One such resort is Arapahoe Basin Ski Area, which is no stranger to limiting lift tickets and season passes, a principle it employs throughout the season rather than only during busy holiday periods.
“We limit season passes, and we limit daily tickets, so we often sell out of daily tickets available for sale on busy Saturdays,” A-Basin Director of Marketing Jesse True said.
— Cody Jones
As the logistics of Colorado’s planned gray wolf reintroduction are still being ironed out, some are questioning whether the effort is necessary now that wolf activity has been confirmed in the state.
Colorado Parks and Wildlife spokesperson Travis Duncan said he can confirm eight wolves in Colorado, six of which are the pups of two adults in the vicinity of Jackson County. Parks and Wildlife keeps a list of confirmed wolf sightings in the past 15 years on its website, with this pack being the most recent.
Duncan said his department investigates many potential wolf sightings every year, but more often than not, the sightings turn out to be large dogs, coyotes or a hybrid of a domestic dog and a wolf.
Charlie Marshall submitted a report to Parks and Wildlife after a game camera at his business outside of Leadville caught a photo of what he said appears to be a wolf.

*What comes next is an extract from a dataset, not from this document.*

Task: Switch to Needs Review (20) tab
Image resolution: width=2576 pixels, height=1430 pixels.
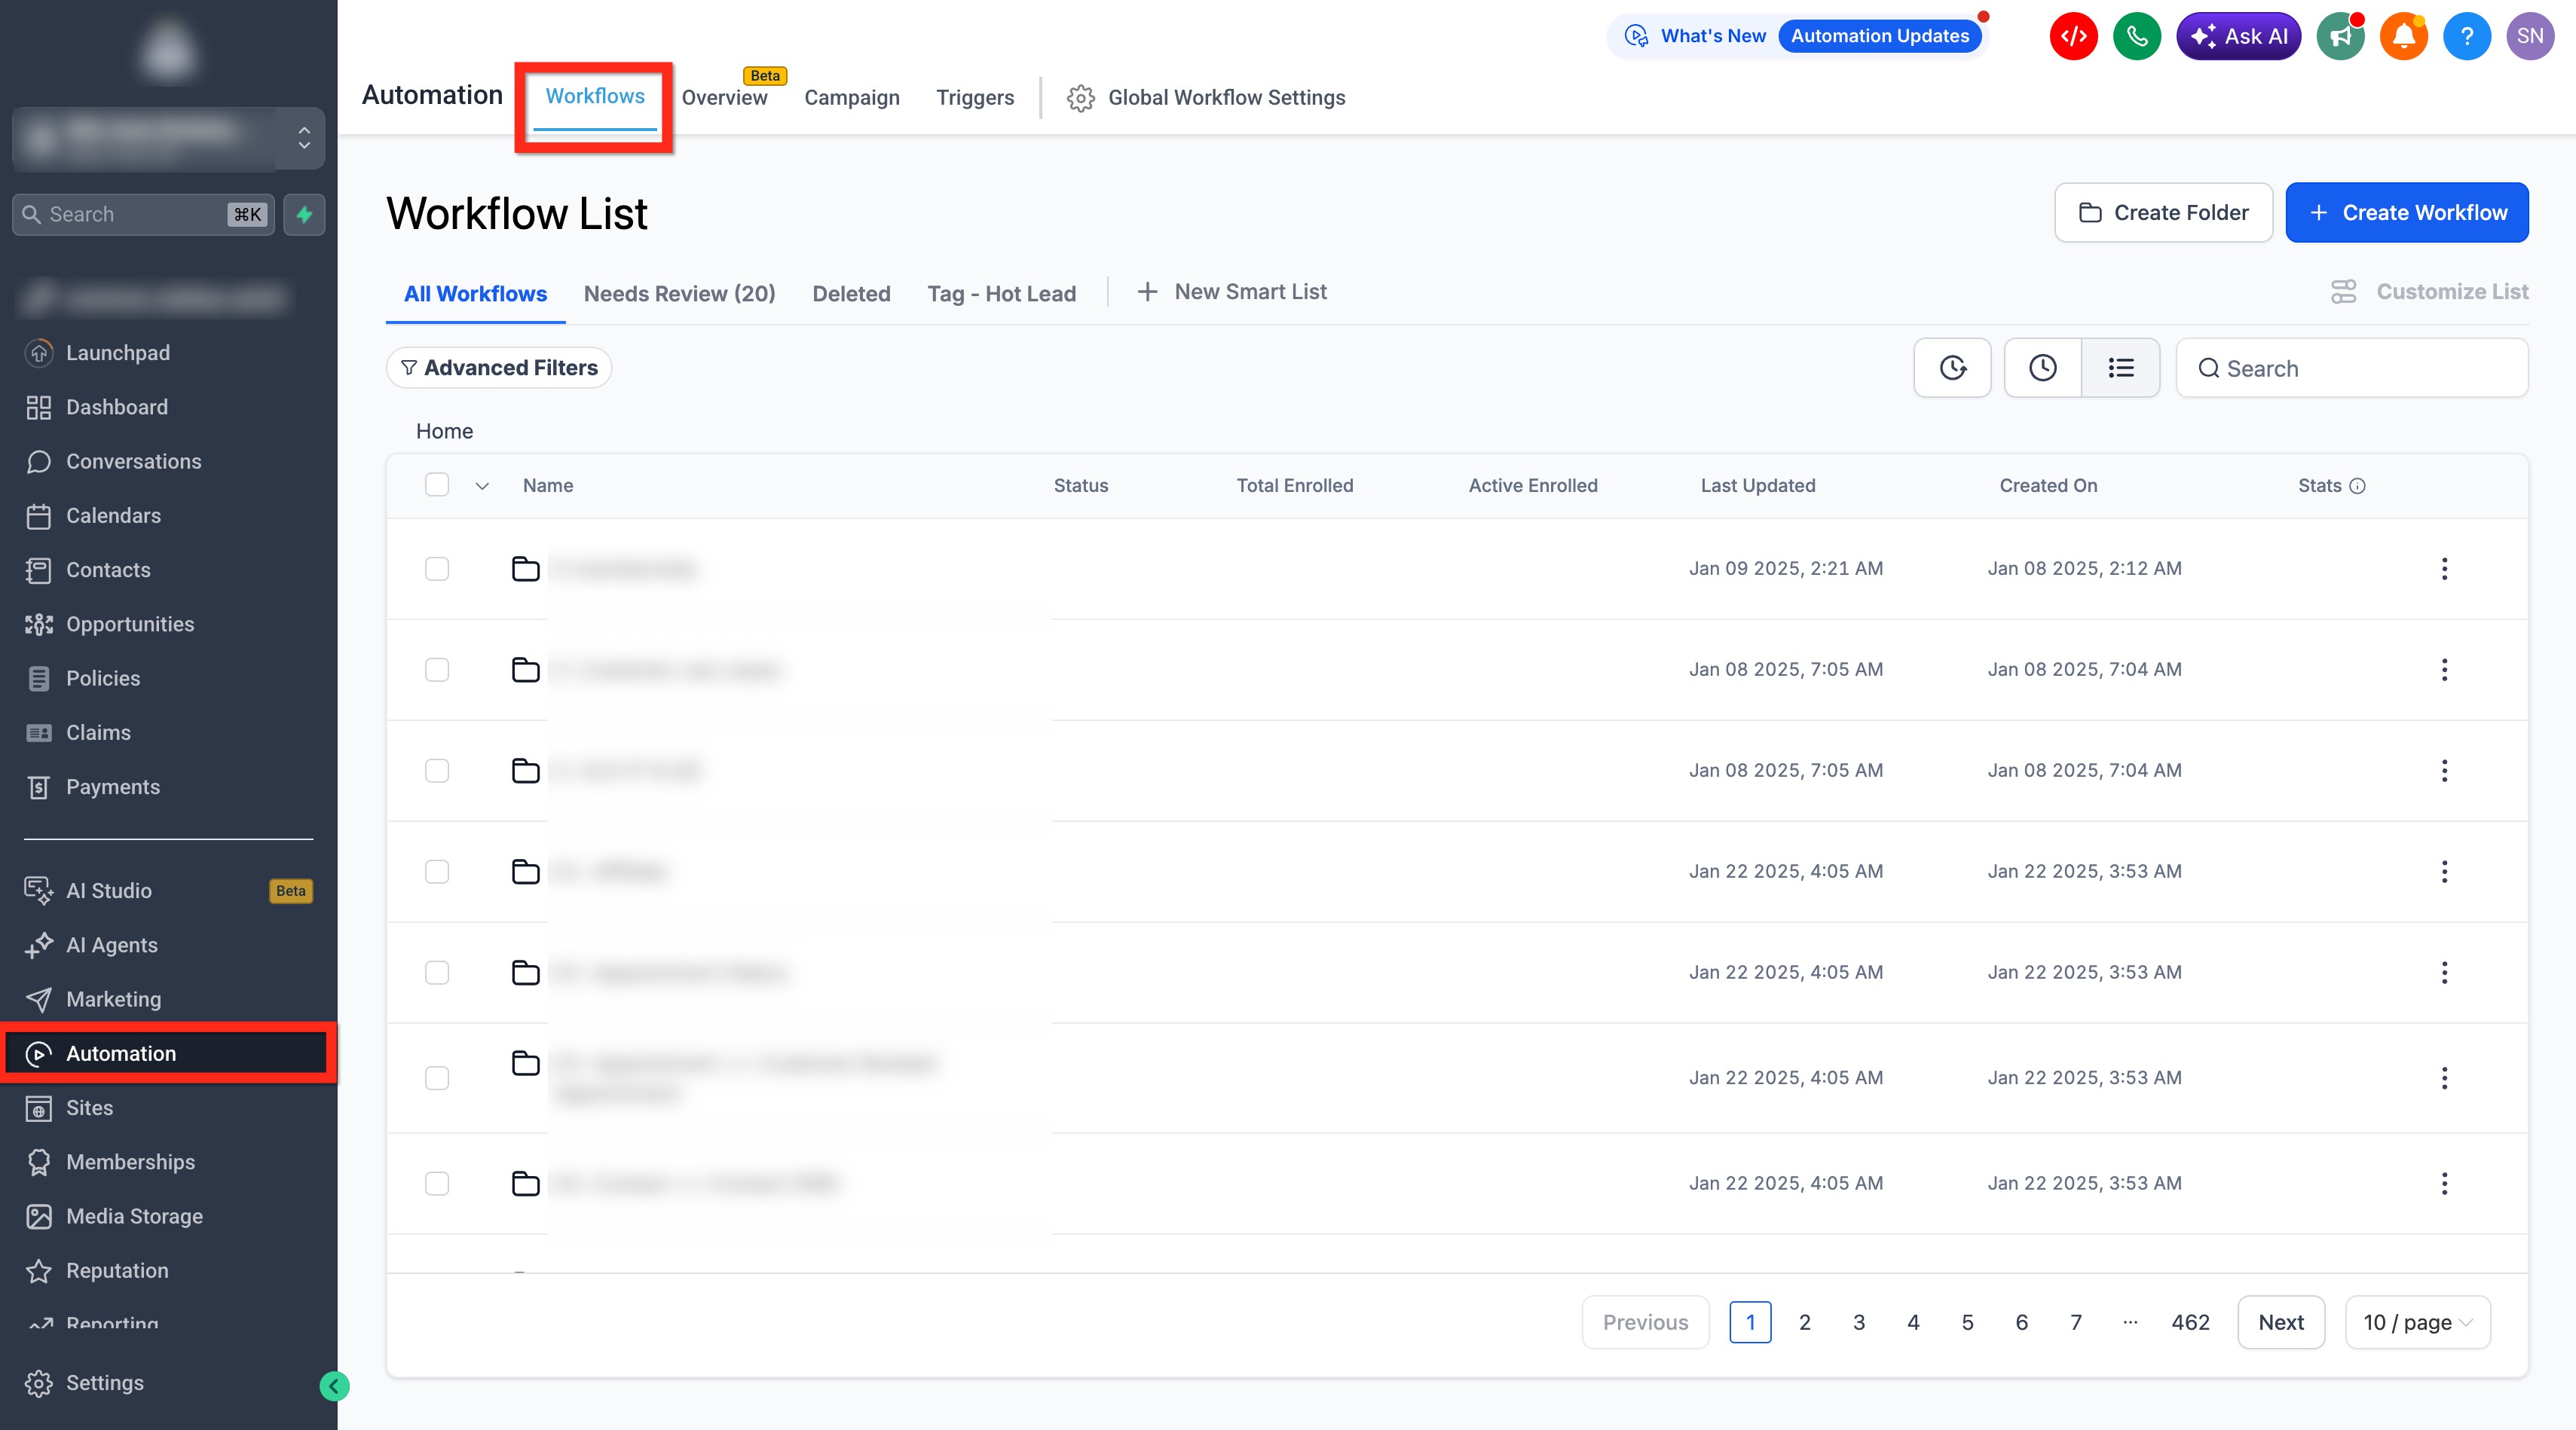Action: pos(679,294)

Based on the photo Marshall supplied, Duncan said it’s impossible for biologists and wildlife officers to determine the animal’s species without DNA.
— Lindsey Toomer
Summit County Rescue Group has been receiving a record amount of calls multiple years in a row — with 217 coming in 2021 — and the trend doesn’t show any sign of stopping. The all-volunteer nonprofit organization responded to four calls in the first three days of January.

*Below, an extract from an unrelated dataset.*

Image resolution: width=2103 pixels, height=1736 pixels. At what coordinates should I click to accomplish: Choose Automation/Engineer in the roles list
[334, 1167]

“It leaves you to wonder, as a mission coordinator, ‘At what point is this going to plateau?’” spokesperson Charles Pitman said. “It has to sometime; it can’t go forever. It just shows you the nature of what we’re dealing with in Summit County.”

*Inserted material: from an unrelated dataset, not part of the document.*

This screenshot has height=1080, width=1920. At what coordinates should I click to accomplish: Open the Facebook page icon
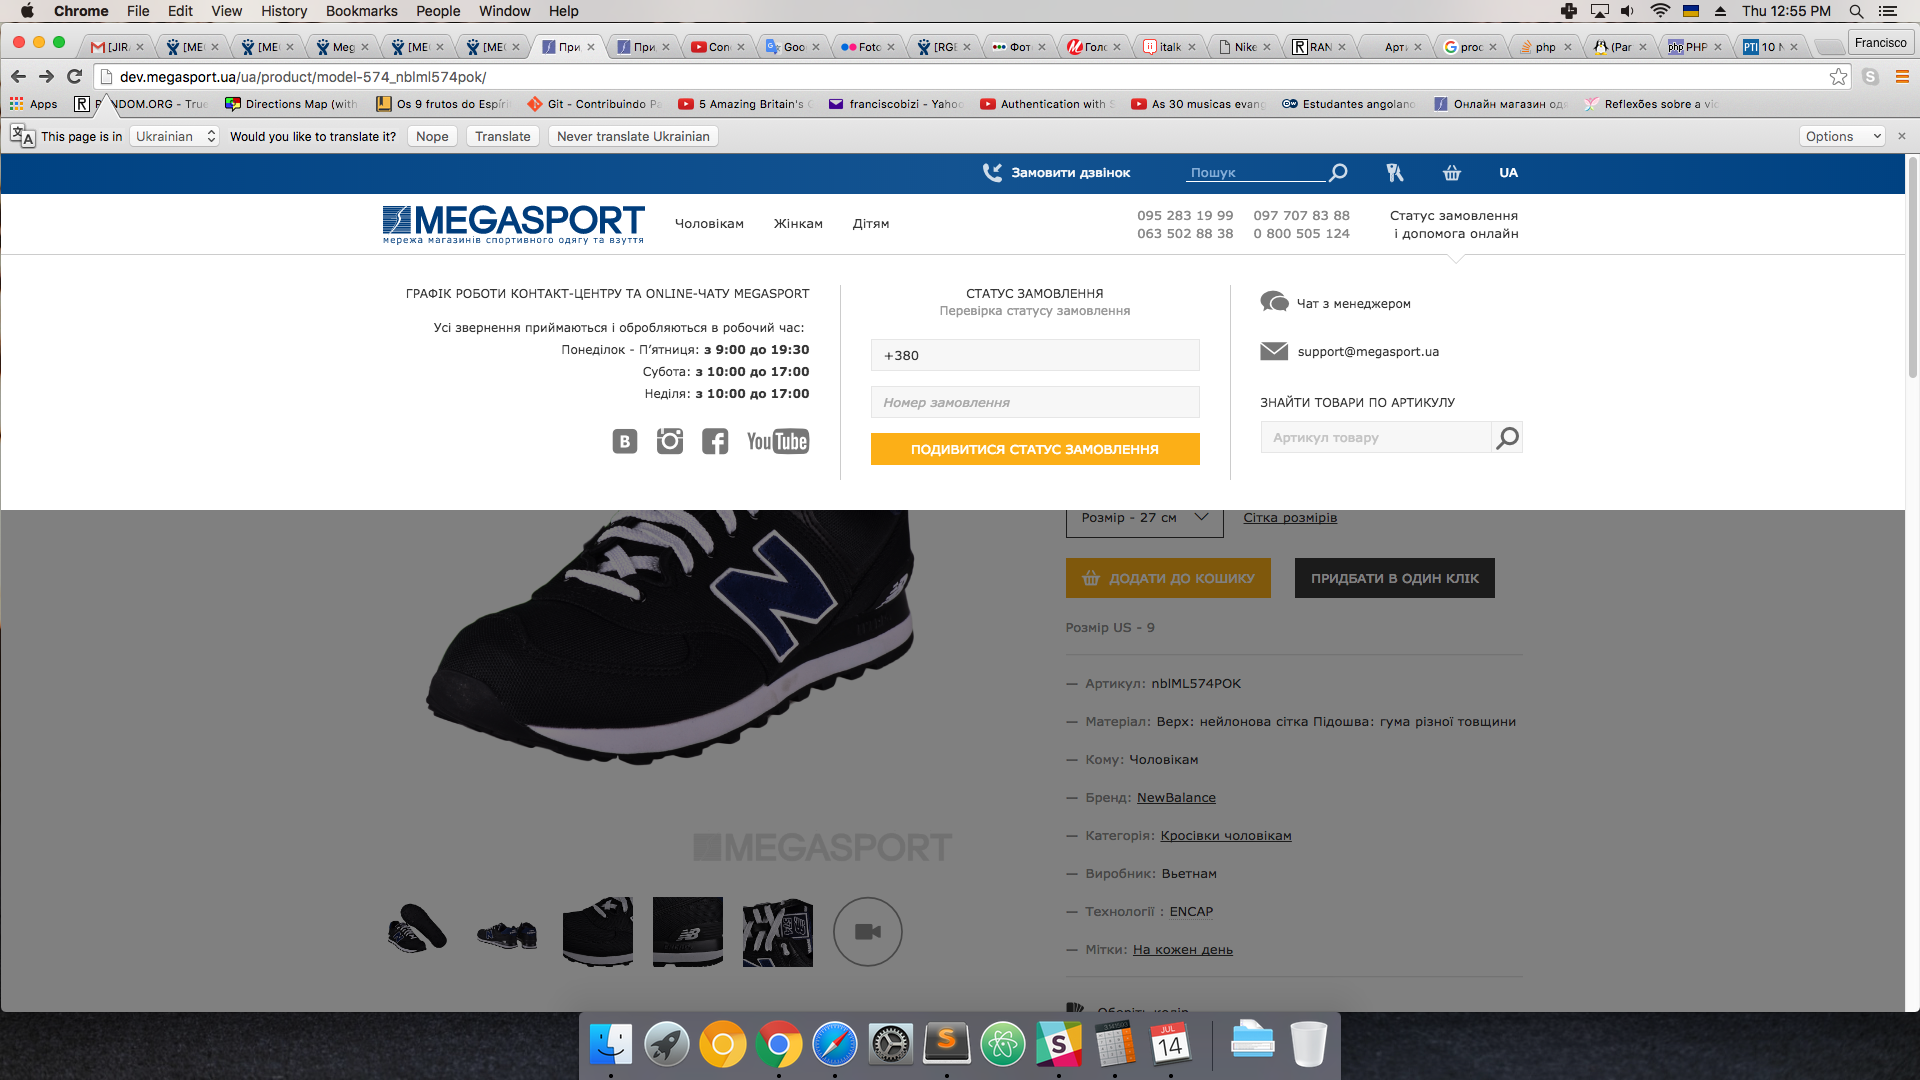(x=714, y=441)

Two of the calls were resolved relatively quickly. There was a potentially lost snowmobiler at Spring Creek, who was located, and a person skinning the Peaks Trail, who made it to their rendezvous later than planned.
The third call was a natural avalanche that happened Jan. 3 on Buffalo Mountain. There were no injuries or burials related to the slide.
The fourth call was about an individual who had strayed off the eastern trail of Quandary Peak at roughly 12,800 feet in elevation. Pitman said it was a skier who had apparently made a wrong turn, and the high winds likely caused the man to lose the trail very quickly.
— Jefferson Geiger
Dillon, Silverthorne and Breckenridge are all welcoming new or reopened eateries within the next few months. Here’s what to know about each:
What used to be a steak and Italian restaurant has now reopened as a steak and seafood venture after a 1 1/2 year hiatus. Legends Steaks & Seafood closed in March 2020 due to the pandemic, and because of its small dining room, owner Alan Bullock — who also owns Ollie’s Pub & Grub in Breckenridge — decided to keep it closed at the time.
New to Summit County’s dining scene is Kúcu Tequila Bistro inside the new Hotel Indigo Silverthorne, 375 Blue River Parkway. The venture, which is expected to open Jan. 14, is launched by Tim Applegate, seasoned restaurateur who also owns Sauce on the Blue across the street.
The Boulder-based Snarf’s Sandwiches is coming to Dillon. With over 20 locations spread out in Colorado, Missouri and Texas, Summit County will soon have its own stop at 765 W. Anemone Trail, Unit A.
The Panera Bread set to open in Dillon has been in the works since 2019 and has been delayed due to the pandemic. Robin Kelly, project coordinator for Manna Development, said construction to renovate the interior of the space will begin in March, and they are aiming for a June opening.